EXTRACT PROVIDED
-- BEGIN --
Stuart Lubow: Sure. I mean our pipeline in the healthcare business is $172 million at an average rate of 7.80%. And but our C&I pipeline is $130 million at an average rate of 8.5%. So, it’s across the board and it’s really, again, following what we’ve been saying for the last year in terms of diversification. So, we’re quite encouraged by the build-out of both our middle market C&I business, our healthcare business, even our residential group is up substantially in terms of pipeline. They have almost $60 million in the pipeline at a 6.5% rate, all adjustable rate mortgages. So, again, we’re out there and we’re doing business. And so we’re very encouraged.

Manuel Navas: If I just shift to the NIM for a moment. I really appreciate the repricing opportunity, second half of next year into 2026. More near term if we do get a rate cut in September, could the slow and steady NIM increases accelerate a bit in the fourth quarter?

Avinash Reddy: Yes, yes.

Manuel Navas: Okay.
-- END --
MATERIAL SUPPLIED
-- BEGIN --
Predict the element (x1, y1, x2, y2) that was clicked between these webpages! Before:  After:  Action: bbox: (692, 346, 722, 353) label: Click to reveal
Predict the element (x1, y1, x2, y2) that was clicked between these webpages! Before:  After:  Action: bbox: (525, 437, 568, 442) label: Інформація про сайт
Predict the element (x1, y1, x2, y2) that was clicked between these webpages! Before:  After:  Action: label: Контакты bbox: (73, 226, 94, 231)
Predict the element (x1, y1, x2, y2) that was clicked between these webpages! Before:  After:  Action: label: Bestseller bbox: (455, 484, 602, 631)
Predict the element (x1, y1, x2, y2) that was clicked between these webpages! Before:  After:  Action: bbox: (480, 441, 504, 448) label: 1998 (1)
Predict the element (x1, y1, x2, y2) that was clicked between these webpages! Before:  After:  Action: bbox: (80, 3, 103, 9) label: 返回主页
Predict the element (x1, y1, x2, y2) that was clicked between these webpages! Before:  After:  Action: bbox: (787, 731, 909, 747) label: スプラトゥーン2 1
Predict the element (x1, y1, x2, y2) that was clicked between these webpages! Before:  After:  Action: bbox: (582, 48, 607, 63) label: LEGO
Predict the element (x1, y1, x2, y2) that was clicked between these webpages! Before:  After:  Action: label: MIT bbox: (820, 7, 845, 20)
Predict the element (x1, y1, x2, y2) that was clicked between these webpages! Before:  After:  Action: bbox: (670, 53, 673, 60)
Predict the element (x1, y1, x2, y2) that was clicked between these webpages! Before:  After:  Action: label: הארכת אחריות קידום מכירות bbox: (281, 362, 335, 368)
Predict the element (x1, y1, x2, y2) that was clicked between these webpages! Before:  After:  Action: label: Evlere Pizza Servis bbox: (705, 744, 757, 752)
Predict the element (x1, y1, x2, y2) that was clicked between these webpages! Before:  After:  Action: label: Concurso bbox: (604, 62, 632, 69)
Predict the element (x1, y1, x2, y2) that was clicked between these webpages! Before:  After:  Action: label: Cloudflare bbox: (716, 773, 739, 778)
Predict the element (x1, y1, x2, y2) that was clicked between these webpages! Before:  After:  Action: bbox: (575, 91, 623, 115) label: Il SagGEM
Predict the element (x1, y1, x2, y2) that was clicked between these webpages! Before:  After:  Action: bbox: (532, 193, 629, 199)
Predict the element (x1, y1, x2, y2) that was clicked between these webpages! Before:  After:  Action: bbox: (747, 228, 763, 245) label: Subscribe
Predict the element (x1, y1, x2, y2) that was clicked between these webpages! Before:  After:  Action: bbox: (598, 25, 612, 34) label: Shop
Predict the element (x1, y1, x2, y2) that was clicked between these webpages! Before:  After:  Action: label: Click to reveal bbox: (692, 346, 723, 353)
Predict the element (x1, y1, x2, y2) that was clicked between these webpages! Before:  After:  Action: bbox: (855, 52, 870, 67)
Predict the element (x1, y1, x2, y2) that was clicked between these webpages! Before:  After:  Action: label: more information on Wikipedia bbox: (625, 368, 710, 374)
-- END --
TASKS TO COMPLETE
A. Answer these about the call excerpt:
(i) What is the average rate on the healthcare pipeline?
(ii) How large is the C&I pipeline, in dollars?
(iii) Who replies "Yes, yes" to the NIM question?
B. Please extract each line of the records that contains the word "reveal".

TASK-BY-TASK ANSWERS
A.
(i) 7.80%
(ii) $130 million
(iii) Avinash Reddy

B.
Predict the element (x1, y1, x2, y2) that was clicked between these webpages! Before:  After:  Action: bbox: (692, 346, 722, 353) label: Click to reveal
Predict the element (x1, y1, x2, y2) that was clicked between these webpages! Before:  After:  Action: label: Click to reveal bbox: (692, 346, 723, 353)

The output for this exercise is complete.